The difference between viruses and bacteria

What is the Difference Between Bacteria and Viruses?

Bacteria belong to the monera kingdom, alongside plants, animals, fungi, and protists, and are therefore considered living creatures.

Viruses, on the other hand, are closer to collections of molecules that operate cooperatively to replicate, requiring that they co-opt a host’s cellular molecular machinery for their own purpose.

A virus may be adapted to live in a range of biologically similar organisms, in some cases being so specific as to be able to infect only one type of animal host or almost all animals in a given class in other cases. Viruses may also utilize living organisms outside of the animal kingdom as hosts, including plants, fungi, and bacteria, the latter of which is known as a bacteriophage.
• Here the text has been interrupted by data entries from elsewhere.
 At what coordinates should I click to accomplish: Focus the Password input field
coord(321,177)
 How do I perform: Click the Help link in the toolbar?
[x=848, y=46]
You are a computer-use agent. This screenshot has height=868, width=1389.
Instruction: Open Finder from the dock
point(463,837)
The bacterial genome varies in size from several hundred thousand to over ten million base pairs, while the viral genome generally bears less than one million, with the smallest known RNA virus genome being only 1,700 base pairs. All bacteria utilize DNA that is stored in the cytoplasm in either a linear or circular form, and they engage in transcription to produce messenger RNA that is then translated into functional proteins within the cell.

Viruses also stow their genome in circular or linear forms, though it may be composed of single or double-stranded DNA or RNA, and they do not carry their translation machinery and must commandeer that of the host to generate viral proteins.